Right? Fuck, I don’t know anymore.
SABLE
It’s been days since I made Colter brunch. Before he left, I shared my phone number, in case he decided to do any more early morning repairs. By the time we finished eating, things felt lighter between us.
But for the last three days I’ve been helping Plum decorate her truck for trunk or treat, while also making a boat load of candles to stock the shop with. I visited Rhian to check out the space he had available for me, and had to tell him to shrink it.
I work fast, but even with Plum’s help melting and pouring, I can’t make enough candles in a week to keep six shelves stocked. Assuming they even sold. How embarrassing would it be to have them sit there for months untouched?

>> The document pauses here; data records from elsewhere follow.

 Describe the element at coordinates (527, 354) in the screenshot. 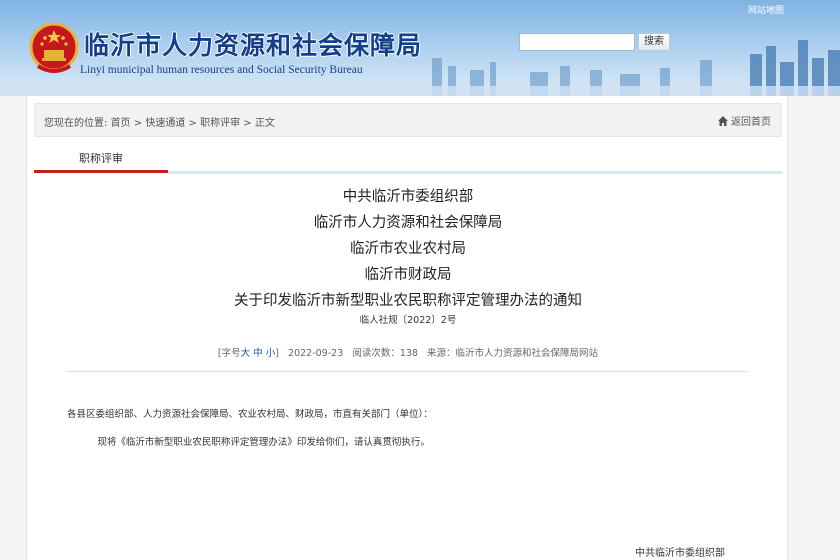

I see `source-value: 临沂市人力资源和社会保障局网站` at that location.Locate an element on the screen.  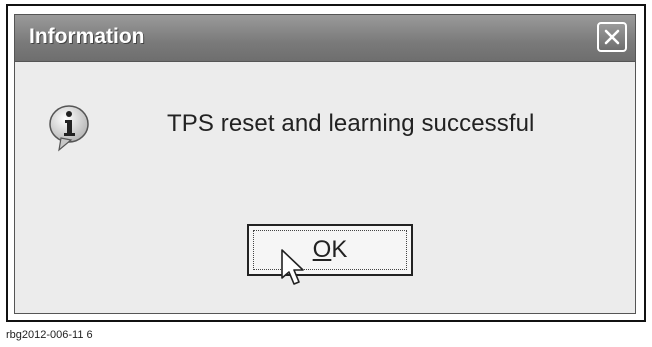
ok-mnemonic: O is located at coordinates (322, 250).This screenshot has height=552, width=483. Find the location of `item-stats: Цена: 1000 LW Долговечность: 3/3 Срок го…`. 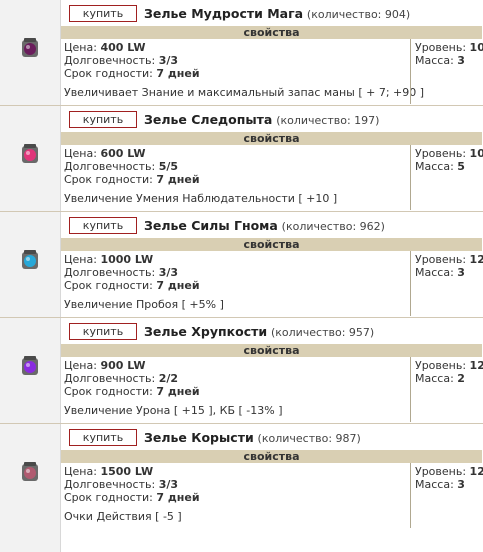

item-stats: Цена: 1000 LW Долговечность: 3/3 Срок го… is located at coordinates (236, 282).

Instead, he’s giving me two shelves, with the option to add a third if they sell out quickly. So far they sell well in my shop, but I’ve only had them available for a day and a half.
It’s five in the afternoon right now, and I felt bad closing early, but during the holidays it’s normal for many of the shops in town to close early. If business picks up at the rate I expect, I might be able to hire someone to help in a few months.